As of now, not all the Docker Compose keys can be mapped to Kubernetes artifacts. Hence, for service type and ingress, we have defined two types of Kompose specific labels as follows:

'kompose.service.expose' defines if service needs to be made accessible from outside of a cluster
labels:
 Kompose.service.expose: true
 Kompose.service.expose: "example.com"
'kompose.service.type' defines types of services to be created
labels:
Kompse.service.type: nodeport # or clusterip or loadbalancer

Kompose 1.0.0

The following sections discuss the support provided by Kompose 1.0.0 for Docker build and push as well as for Docker Compose Version 3.

Some Docker Compose files contain the ‘build’ key, which means that the Dockerfile file is in the code repository.
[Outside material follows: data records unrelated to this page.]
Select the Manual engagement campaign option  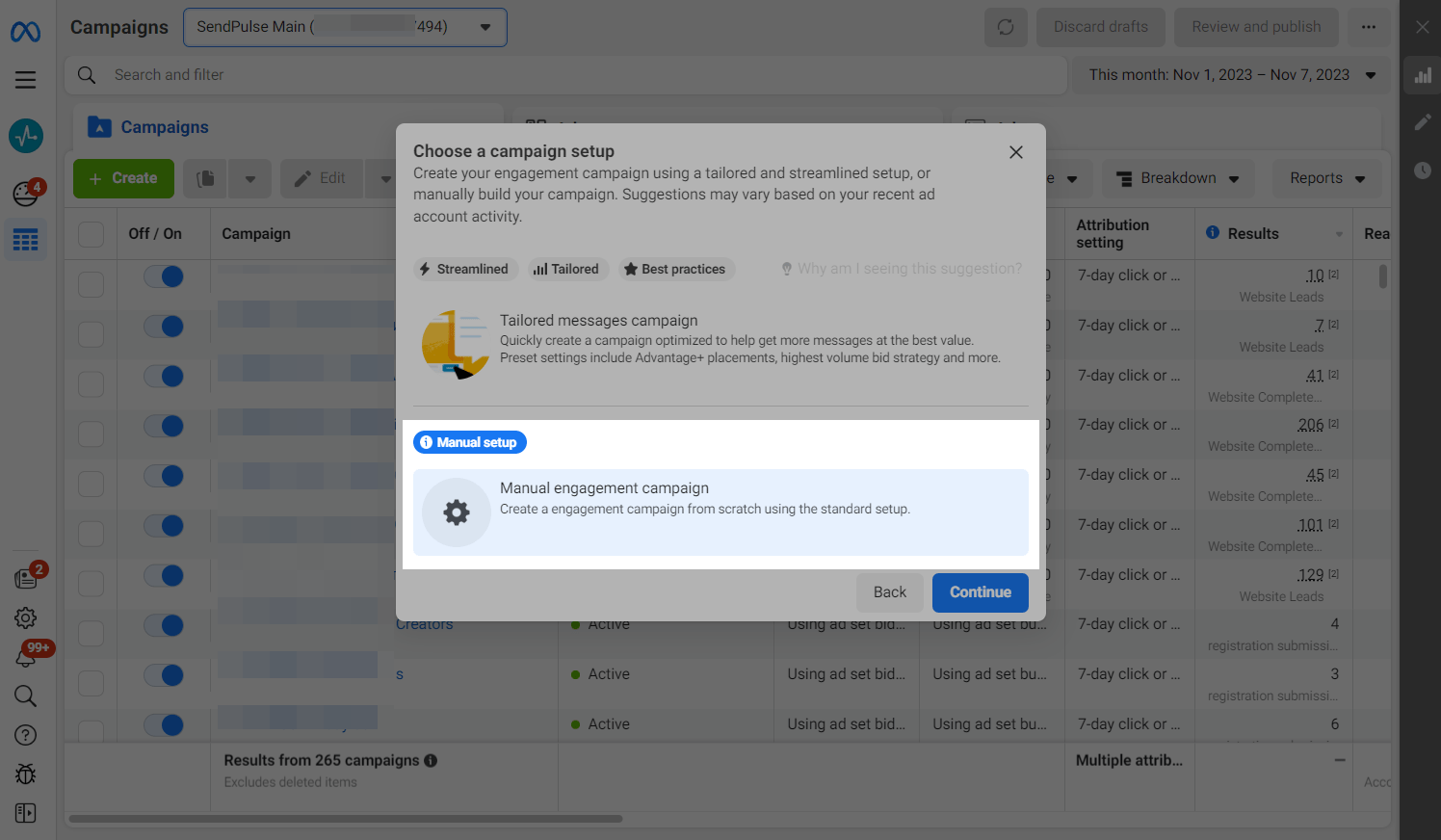coord(720,512)
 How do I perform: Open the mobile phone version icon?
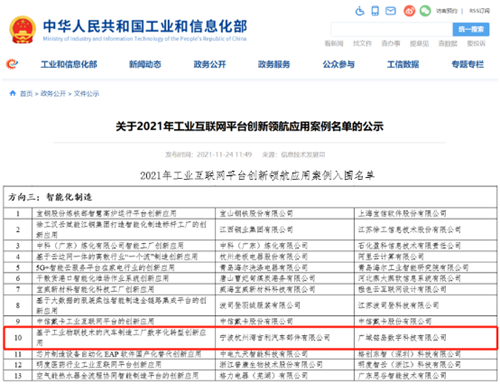tap(375, 11)
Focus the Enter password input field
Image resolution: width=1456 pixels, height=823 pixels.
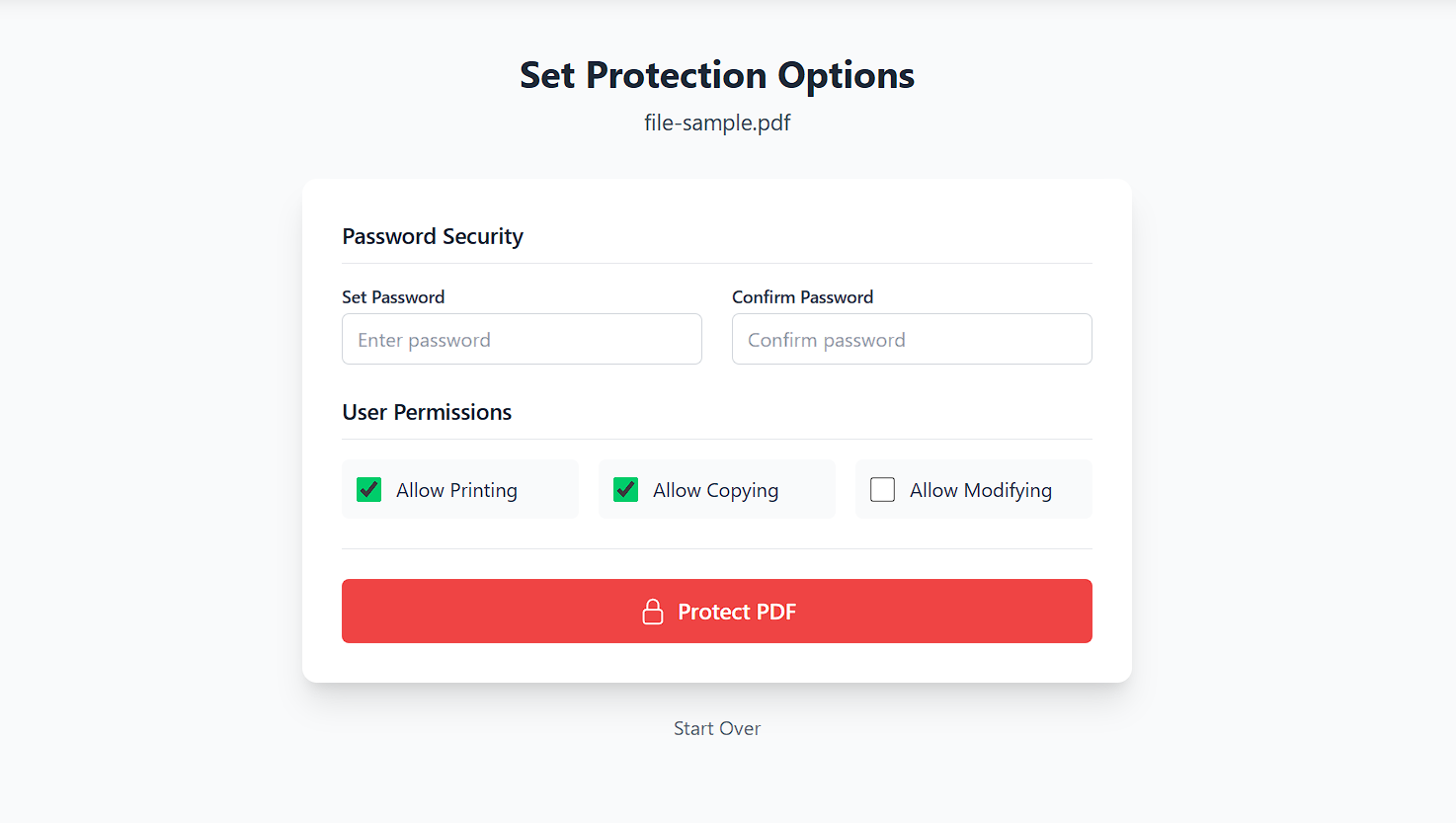(x=522, y=340)
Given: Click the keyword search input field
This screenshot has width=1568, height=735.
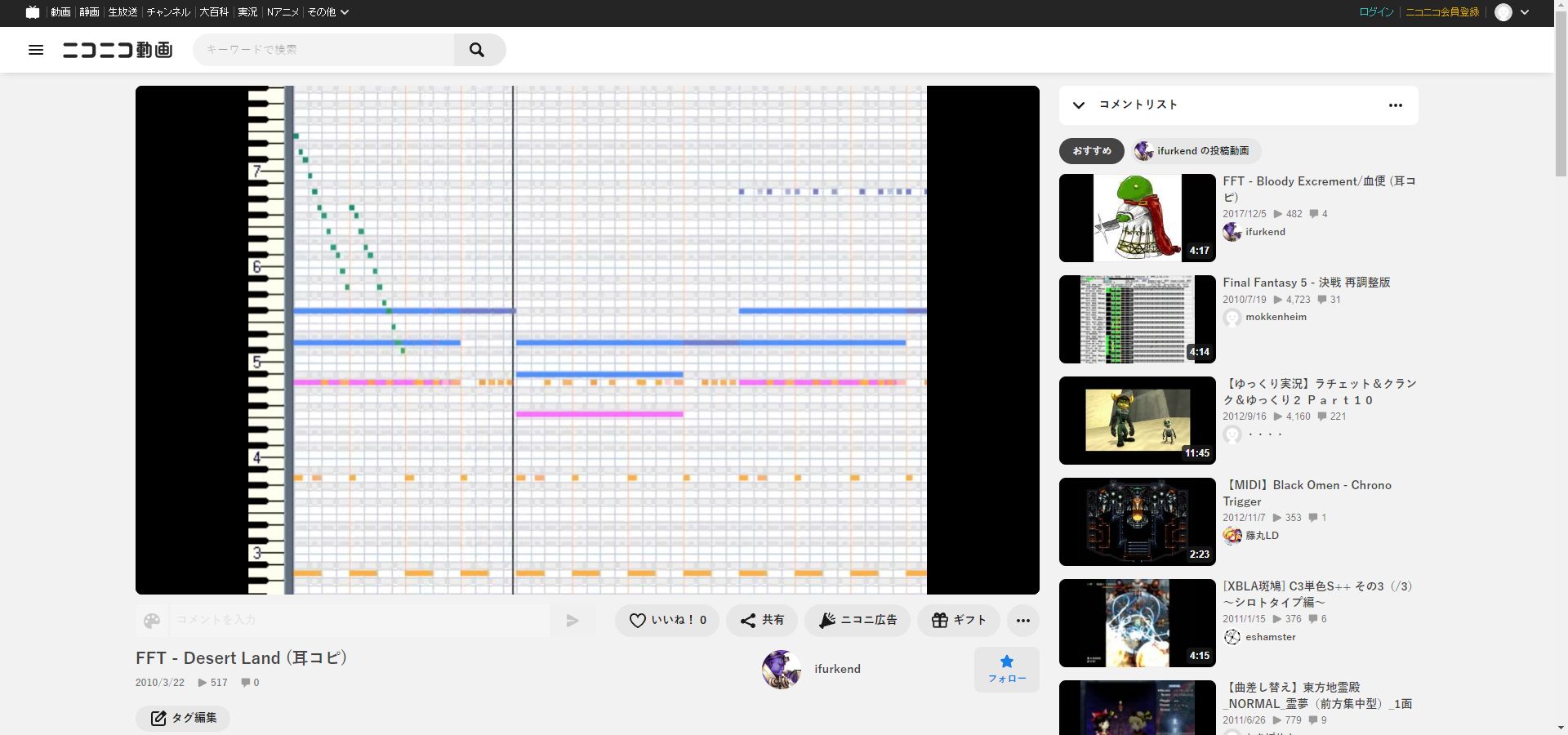Looking at the screenshot, I should [325, 50].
When you do, ‘docker-compose build’ or ‘docker-compose up’, it is supposed to build the Docker image.

Earlier, the `build` supported only the OpenShift provider and ignored the Kubernetes provider. In the 1.0.0 release, Kompose supports building container images for both Kubernetes and OpenShift providers.

For example, in case our Docker compose file is:
   version: "3"
services:
   foo:
       build: "./build"
       image" docker.io/foo/bar

It would simply generate artifacts as follows (default value of ‘–build’ flag is none):

 $ kompose convert
 INFO file "foo-service.yaml" created
 INFO file "foo-deployment.yaml created

Whereas in the case of OpenShift provider, buildconfig gets generated using the following command:

$ kompose convert --provider=openshift --build build-config
INFO Buildconfig using git@github.com:surajnarwade/Kompose.git::master as a source.
INFO file "foo-service.yaml" created
INFO file "foo-deploymentconfig.yaml" created
INFO file "foo-imagestream.yaml" created
INFO file "foo-buildconfig.yaml" created

When you run ‘kompose up’, the local building of images takes place and is pushed to the respective docker registry for which credentials are stored in the  ‘~/.docker/config.json’ file in the user’s home directory. (‘–build’ flag is set to local)
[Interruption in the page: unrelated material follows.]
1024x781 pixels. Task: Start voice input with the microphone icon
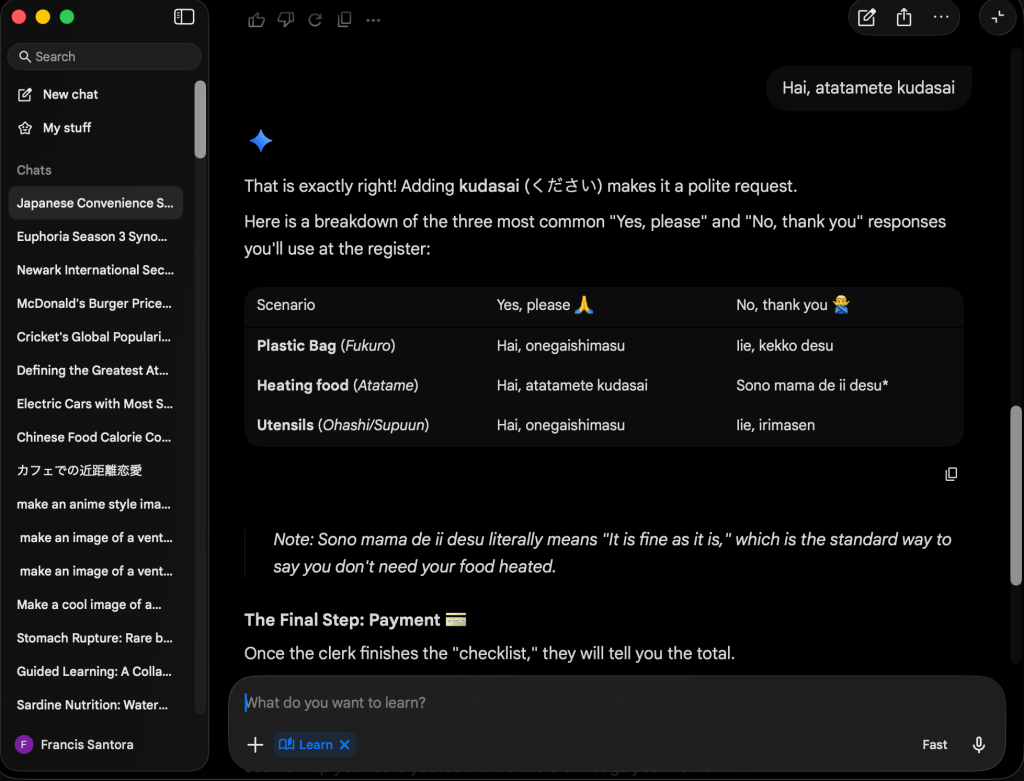pyautogui.click(x=979, y=745)
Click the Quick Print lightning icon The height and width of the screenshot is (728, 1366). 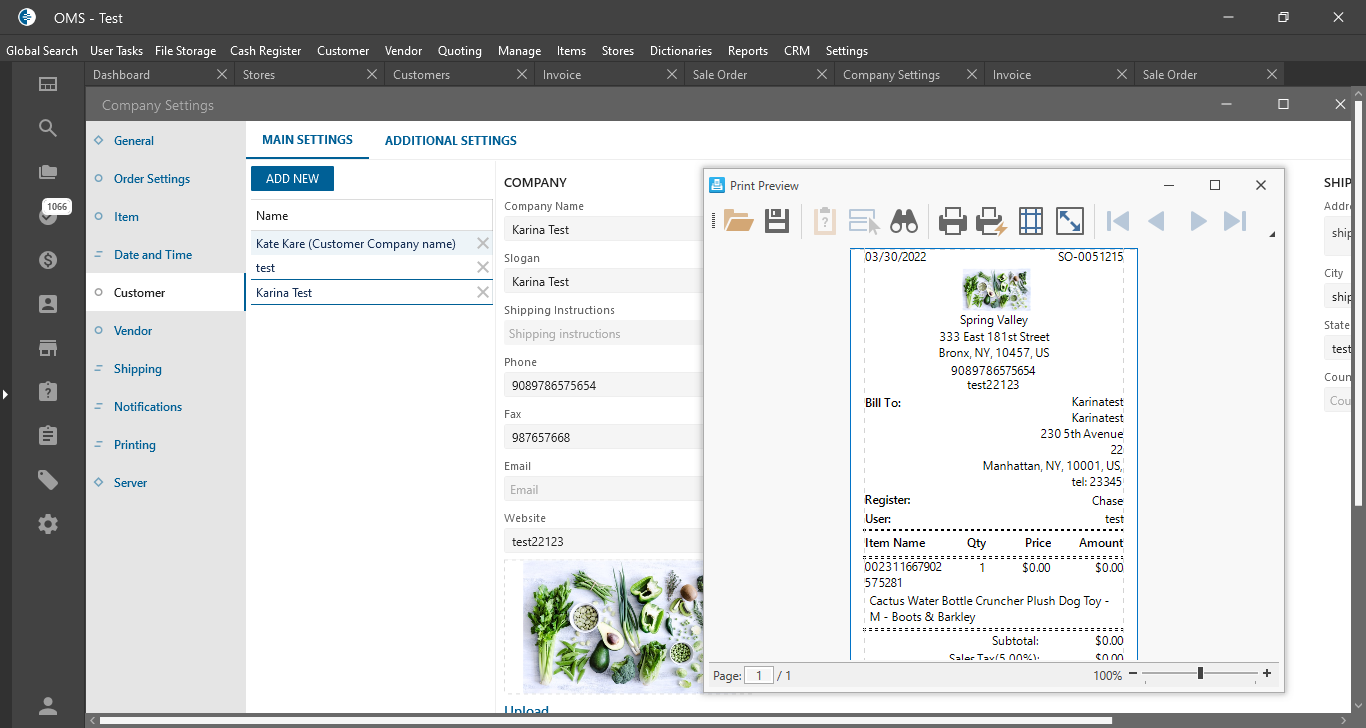coord(991,221)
You can deploy it as follows:

$ kompose up
INFO Build key detected. Attempting to build and push image 'docker.io/foo/bar'
INFO Building image 'docker.io/foo/bar' from directory 'build'
INFO Image 'docker.io./foo/bar' from directory 'build' built successfully
INFO Pushing image 'foo/bar:latest' to registry 'docker.io'
INFO Attempting authentication credentials 'https://index.docker.io/v1/
INFO Successfully pushed image 'foo/bar:latest' to registry 'docker.io'
INFO We are going to create Kubernetes Deployments, Services and PersistentVolumeClaims for your Dockerized application. If you need a different kind of resources, use the 'kompose convert' and 'kubectl create -f' commands instead.
INFO Deploying application in "default" namespace
INFO Successfully created Service: foo
INFO Successfully created Deployment: foo
Your application has been deployed to Kubernetes. You can run 'kubectl get deployment, svc, pods, pvc' for details.

In case you already have the required images, you need to disable building and pushing of the images using the ‘–build’parameter:

$ kompose up --build none

Docker Compose Version 3 support:

As of 1.0.0, we provide support to Docker Compose Version 3.
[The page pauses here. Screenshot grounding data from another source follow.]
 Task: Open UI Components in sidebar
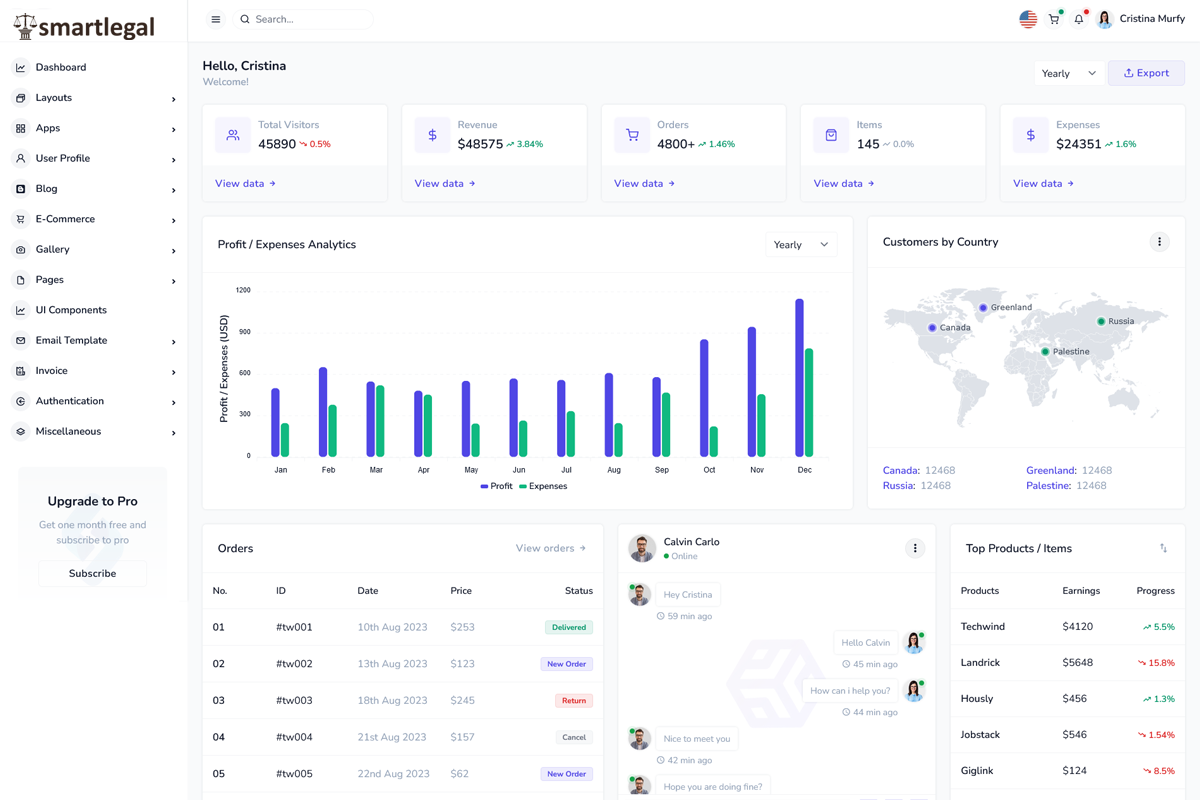pyautogui.click(x=71, y=310)
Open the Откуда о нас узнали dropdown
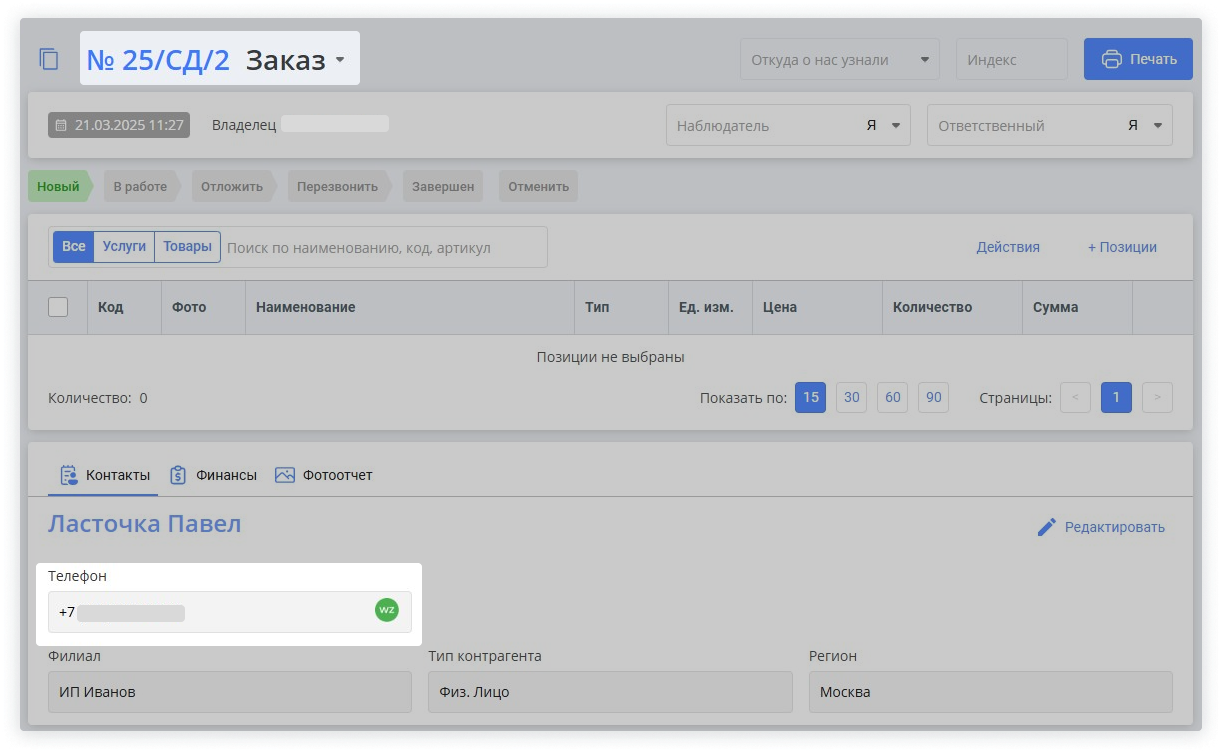This screenshot has height=753, width=1222. click(x=839, y=60)
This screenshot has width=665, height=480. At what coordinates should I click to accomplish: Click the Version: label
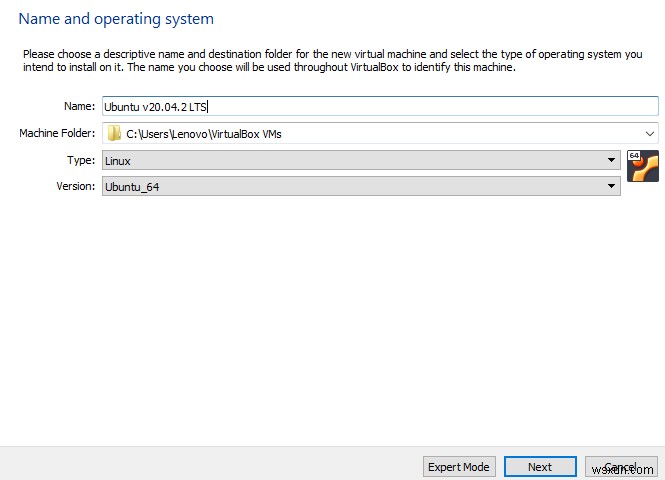[75, 186]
Here is a demonstration using our default example.(https://github.com/kubernetes/kompose/blob/master/examples/docker-compose-counter-v3.yaml)

version: "3"
services:
web:
 image: tuna/docker-counter23
 ports:
   - "5000:5000"
 deploy:
   restart_policy:
     condition: any
 labels:
   kompose.service.type: Nodeport
redis:
 image: redis:3.0
 deploy:
    replicas: 1
 ports:
   - "6379"

Here’s the other stuff we’ve added including bug fixes and new keys such as ‘replicas’, ‘restart_policy’, etc.

Previously, we have to mention ‘replicas’ using ‘–replicas’ flag, but now with Docker Compose version 3 support, we can mention replicas in Docker Compose file itself.